Just wondering in questions where you use your answer to a previous question in a calculation, how many of you use the value they give in the question if it was a 'show that'? They won't start penalising you for it will they?

Reply 192

stuffedfigs

Original post by bear54

Just wondering in questions where you use your answer to a previous question in a calculation, how many of you use the value they give in the question if it was a 'show that'? They won't start penalising you for it will they?

My physics teachers always told me to use your value if you believe it is the correct one. I don't think you'll be penalised though.

Reply 193

JoeCarr

Original post by bear54

Just wondering in questions where you use your answer to a previous question in a calculation, how many of you use the value they give in the question if it was a 'show that'? They won't start penalising you for it will they?

Yeh you definitely are not penalised for that, if anything it's safer because you know that is the 'correct' value and although you can still get marks for ecf on the next question, I think unless I am 100% sure because it was a very basic question, that using the given value is safer. On the mark schemes they say 'using such and such value, the answer is...' on questions like that, so overall no they do not penalise you for that. :smile:

Reply 194

41jms

1

http://www.johnbright.conwy.sch.uk/depts/science/Content/Past_Papers/Y13/Physics/G495Jan11.pdf

could someone explain 10c to me please ? :smile:

Reply 195

JoeCarr

Original post by 41jms

http://www.johnbright.conwy.sch.uk/depts/science/Content/Past_Papers/Y13/Physics/G495Jan11.pdf

could someone explain 10c to me please ? :smile:

I can try, but I can't guarantee i'll do a good job. Also, at the risk of sounding presumptuous, since this 'nucler/atomic ratio' came up in january this year, I don't think it will be in this paper, especially since it is rarely if at all found in any of the other past papers.

Right, basically the nucleus is obviously a component of the atom, however the density of 'gold' in this example is for the whole atom. The ratio is as it says on the paper, of the radii of the nucleus over the whole atom. The nucleus is 6*10^-5 times smaller radially speaking. Now to work out density, we need volume, and so this ratio of radii is cubed to get volume (4/3pi is irrelevant as we have a ratio so they cancel). We now have a ratio of volumes of 2.16*10^-13. This says the volume of the nucleus is 2.16*10^-13 times smaller, so we can either do 1/2.16*10^-13 as a density ratio, multiplied then by our original density (as volume to density is an inverse m/v relationship), or we can simple divide the density value by 2.16*10^-13. :smile:

This assumes that all the mass is found in the nucleus, as otherwise we couldn't simply use the given density value times by 1/2.16*10^-13 as not all our mass would be in the nucleus.

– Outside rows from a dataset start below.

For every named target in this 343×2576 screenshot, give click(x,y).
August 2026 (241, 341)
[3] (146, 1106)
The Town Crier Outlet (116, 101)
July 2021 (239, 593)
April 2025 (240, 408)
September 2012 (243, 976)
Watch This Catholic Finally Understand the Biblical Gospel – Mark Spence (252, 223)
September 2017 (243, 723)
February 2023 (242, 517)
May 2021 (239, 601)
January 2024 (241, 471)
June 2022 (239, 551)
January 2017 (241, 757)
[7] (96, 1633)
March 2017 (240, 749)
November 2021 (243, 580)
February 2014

Sorry it is all a bit wordy, hope it helped.

(edited 12 years ago)

Reply 196

jimmeh

Original post by 41jms

http://www.johnbright.conwy.sch.uk/depts/science/Content/Past_Papers/Y13/Physics/G495Jan11.pdf

could someone explain 10c to me please ? :smile:

Volume is proportional to

r^3

(Don't worry about the shape of a sphere and the whole 4/3 pi, as it all cancels out.

Sooo, cube the radius's (radii?!) and the ratio, and you get a ratio of volumes.

Then divide the density of a whole gold atom (which you're given) by that ratio to get the density of a gold nucleus.

And for the assumption I'd put that there's no gaps between the gold nuclei...

It's an absolute bastard of a question though...

Edit: JoeCarr (above me) has done a far better job of explaining! Read that one :tongue:

(edited 12 years ago)

Reply 197

Ceri25

Can somebody please help me with uncertainties? I really get confused with absolute and percentage and whatever. Are there set formaulas that can be learnt for them?
Any examples using the pre release would be super appreciated as well!! I tried some questions from the earlier posted section c questions and I was unable to do all the uncertainty questions :frown:

Reply 198

41jms

1

Original post by JoeCarr

I can try, but I can't guarantee i'll do a good job. Also, at the risk of sounding presumptuous, since this 'nucler/atomic ratio' came up in january this year, I don't think it will be in this paper, especially since it is rarely if at all found in any of the other past papers.

Right, basically the nucleus is obviously a component of the atom, however the density of 'gold' in this example is for the whole atom. The ratio is as it says on the paper, of the radii of the nucleus over the whole atom. The nucleus is 6*10^-5 times smaller radially speaking. Now to work out density, we need volume, and so this ratio of radii is cubed to get volume (4/3pi is irrelevant as we have a ratio so they cancel). We now have a ratio of volumes of 2.16*10^-13. This says the volume of the nucleus is 2.16*10^-13 times smaller, so we can either do 1/2.16*10^-13 as a density ratio, multiplied then by our original density (as volume to density is an inverse m/v relationship), or we can simple divide the density value by 2.16*10^-13. :smile:

This assumes that all the mass is found in the nucleus, as otherwise we couldn't simply use the given density value times by 1/2.16*10^-13 as not all our mass would be in the nucleus.

Sorry it is all a bit wordy, hope it helped.